= Maír José Benardete =

Maír José Benardete (1895, Çanakkale, Ottoman Empire – 1989, U.S.) was a scholar of Sephardic studies and was a long-time Professor of Spanish and Sephardic Studies at Brooklyn College.

He was a past Director of The Hispanic Institute at Columbia University's Sephardic Studies Section in the late 1920s. The Institute was also known as Casa Hispánica.

==Early life and education==
Benardete was born in the Ottoman Empire, in the city of Çanakkale, on Dardanalles, Turkey. He was the eldest of nine children, and came from a Ladino (Judaeo-Spanish)-speaking family. At the age of eight, he contracted a serious illness that left him unable to walk for months. He spent his year-long convalescence among the Sephardic women of his community, absorbing the Judeo-Spanish folklore and language that would later serve him well in his career as a Sephardic scholar. In 1910, Benardete immigrated to the United States, to live with an uncle living in Cincinnati.

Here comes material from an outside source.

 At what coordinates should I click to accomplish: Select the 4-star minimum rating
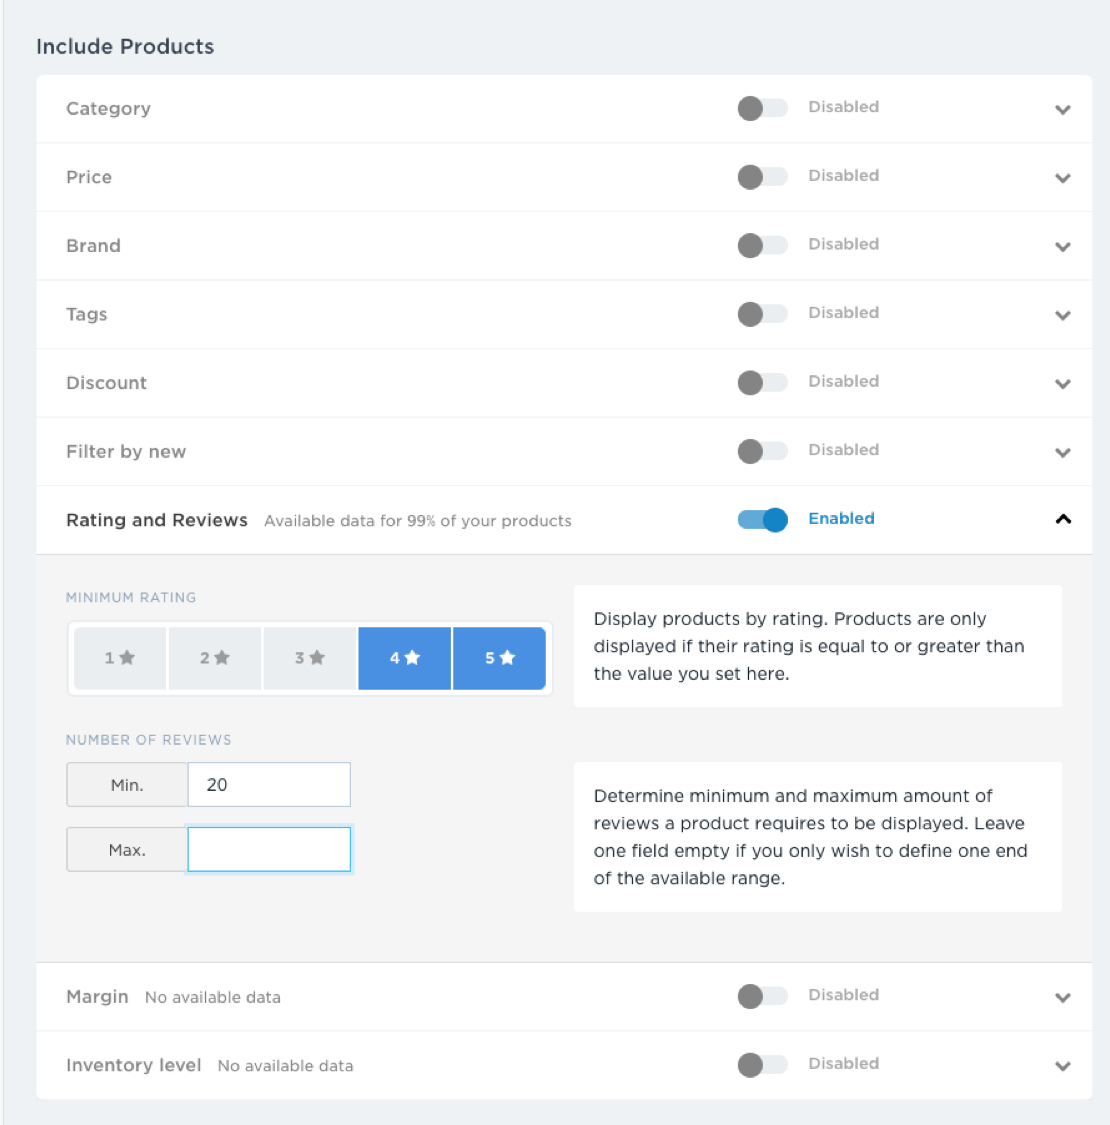pyautogui.click(x=404, y=658)
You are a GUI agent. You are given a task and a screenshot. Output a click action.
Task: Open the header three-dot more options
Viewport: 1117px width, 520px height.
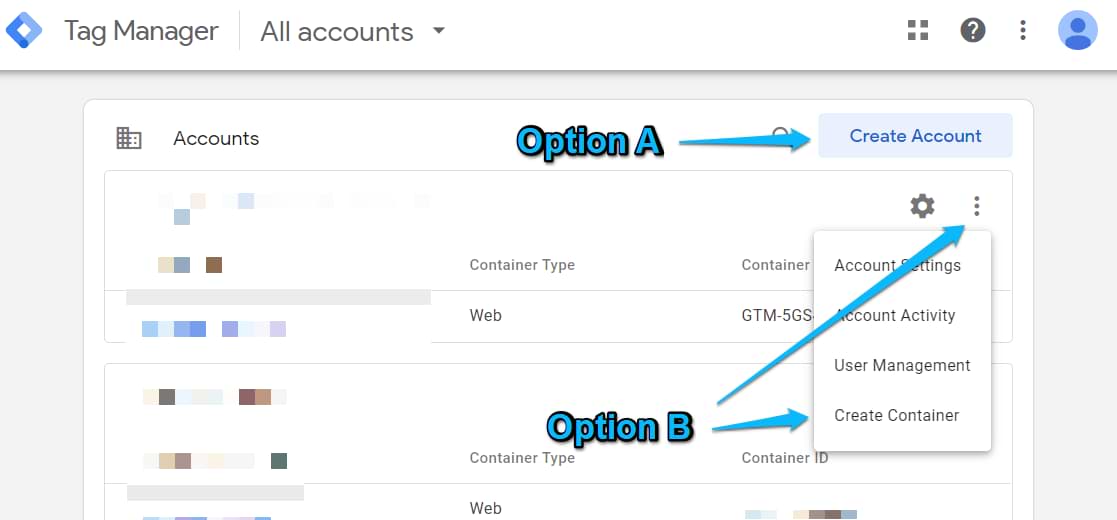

Benardete also went by the names Mair José Benardete; Mair José Benadrete; M. J. Benadete; Meyer Benardete; and Mercedes Benardete.

==Career==
Under Benardete's direction, the Sephardic Section of Casa Hispanica hosted or sponsored lectures on Sephardic civilization, generated articles for the institute's "Revista Hispanica Moderna", published a Ladino/Spanish commemorative volume on the medieval Spanish-Jewish poet, Yehuda Halevi, and staged dramatic performances in Judaeo-Spanish. Benardete's doctoral dissertation, "Hispanic Culture and Character of the Sephardic Jews," was first published by the Hispanic Institute in 1953.

In 1962, two Sephardic activists, Louis N. Levy and David N. Barocas, published "Studies in Honor of M.J. Benadrete."

==Personal life==
Benardete produced three academically-successful sons; Seth Benardete, who was an American classicist and philosopher, José Benardete, who was also a philosopher. and Diego Benardete, who is a professor of mathematics at the University of Hartford. Benardete's wife was a professor in the English department at Brooklyn College.